Japan’s Azbil Corporation – previously known as Yamatake – has developed an adjustable proximity sensor with two outputs that allows operators to configure and check settings remotely from a computer, thus saving the time usually needed to set up multiple sensors.

Proximity sensors are used in applications such as machining where they act as switches that output on/off signals based on whether they detect metal within their sensing area.

Conventional proximity sensors have fixed operating points and output a single on/off signal. Azbil’s new Model H3C device contains two sensors with different operating points, each of which can output a signal. By combining the on/off logic of each output, it can sense four areas. The operating points are configured automatically, based on the movement of the workpiece.

Until now, some processes – such as automatic changing in machine tools – have needed two proximity sensors to detect whether a tool is present and whether the attachment position is correct. The new sensor achieves the same results with just one device.

Conventional proximity sensors typically have a sensing distance of 1–10mm, and require a considerable amount of work to set them up in a stable position for sensing. Moreover, there are often differences in how individual installers set up the sensor, which can result in a lack of stability. The new sensor’s dedicated configuration utility allows users to set its operating points easily and automatically from a computer, regardless of its position. This allows stable sensing to be achieved quickly, says Azbil.

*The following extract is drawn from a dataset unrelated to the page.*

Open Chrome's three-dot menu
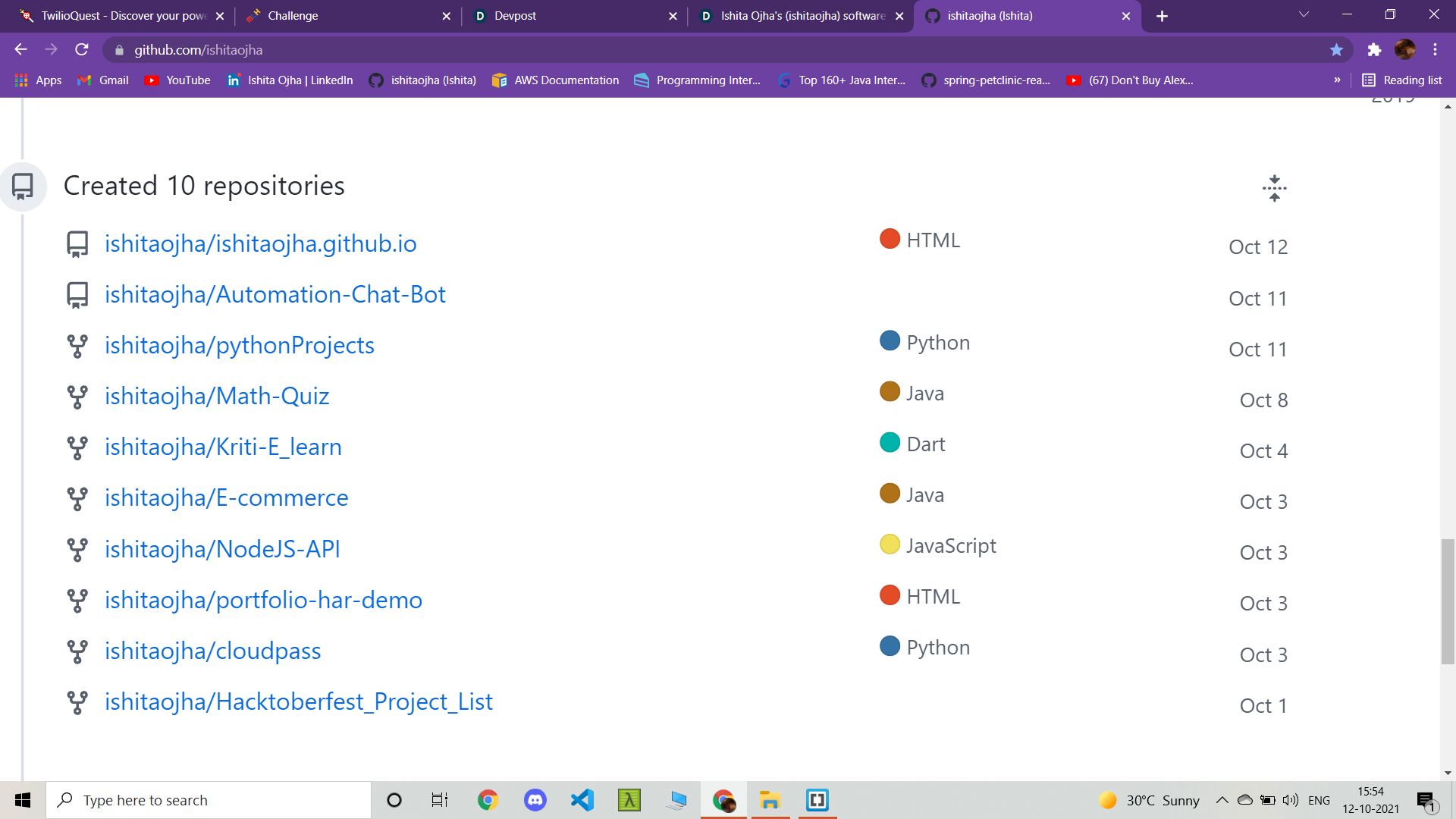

Azbil's dual-output proximity sensors can be configured and monitored from a computer and can cut set-up times

Proximity sensors usually incorporate LEDs to indicate their operating status, but because they are often installed within machinery, checking their status can be tricky. With the new sensor, operators can monitor the status and the relative positioning of the operating points and workpiece from a computer. The configuration utility’s monitoring screen can also be used to visualise the sensing safety margin.

Azbil is hoping to sell around 4,500 of the new proximity sensors in the first year, rising to 45,000 after five years.